Know what to watch out for
If you’re out on the practice pitch, unsure what to focus on or the session is not going how you anticipated, then almost certainly you need to work on your pre training planning. The coaching session should be well prepared, organized and comprehensive, covering all the essential training objectives. Use these key training objectives as the starting point for your observations.
Don’t attempt to watch the whole pitch
If you’re watching all the players intently, both on and off the ball, you’ll undoubtedly see many minor errors. These need to be rectified, however, it’s important to stay focused on the aims of this particular coaching session and keep to the key training objectives associated with it. In essence, errors need corrected but don’t get sidetracked from the main purpose of the session.
Ensure useful feedback
This is possibly the most crucial aspect in any method of soccer training and development. Once it has been established that errors have been made or training objectives have not been followed, you need to consider the best way of getting this across to the players or player concerned.
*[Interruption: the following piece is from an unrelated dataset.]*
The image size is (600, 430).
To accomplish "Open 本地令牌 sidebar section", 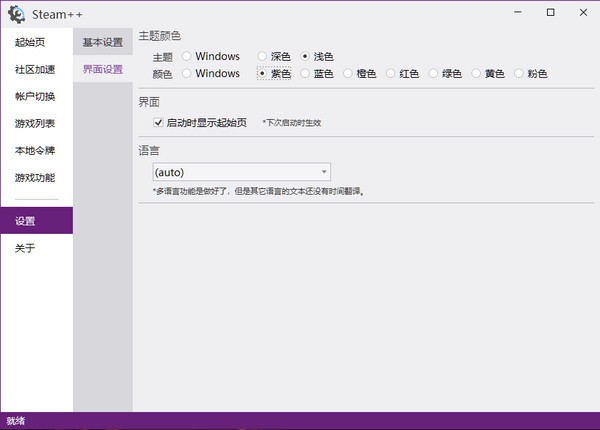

In this situation, it’s tempting to halt play and then re-create the action. This however, is frustrating to other players within the team, particularly if they are not involved or have just taken possession of the ball. Therefore, any stoppages you make should be suitably timed and appropriate. To do this you need to consider the best coaching method for the situation.
Sometimes allowing play to carry on will be the most suitable option. Take one player off the pitch for sideline coaching, before putting him back into the game. Other times it will be necessary to halt the action and re-create what has just happened. When this occurs, always halt the play immediately and reproduce the play exactly as it happened, as accurately as possible.
Reinforce your coaching point and ask questions about the scenario so the players gain an understanding of the point you are trying to get across. Don’t spend longer than necessary on this and get the session started again as quickly as possible.
Technical and skill analysis
Be aware of the differences between skill and technique. A technique is regarded as the ability to perform a specific action with the ball, away from match conditions and free from any pressure. A skill is having the judgement of when and where to use the technique during a game and performing it whilst under match pressure.
If you wish to practice technique in your training session, players need to have ball possession and if it’s skill you’re honing, your squad need a purpose and an opposition.
Excellent observation is a vital skill for successful coaching. Just as your soccer squad must show ability and skill for the training exercises and games, you must be able to demonstrate excellent observation skills. Keep the four points listed above in mind whilst coaching your players.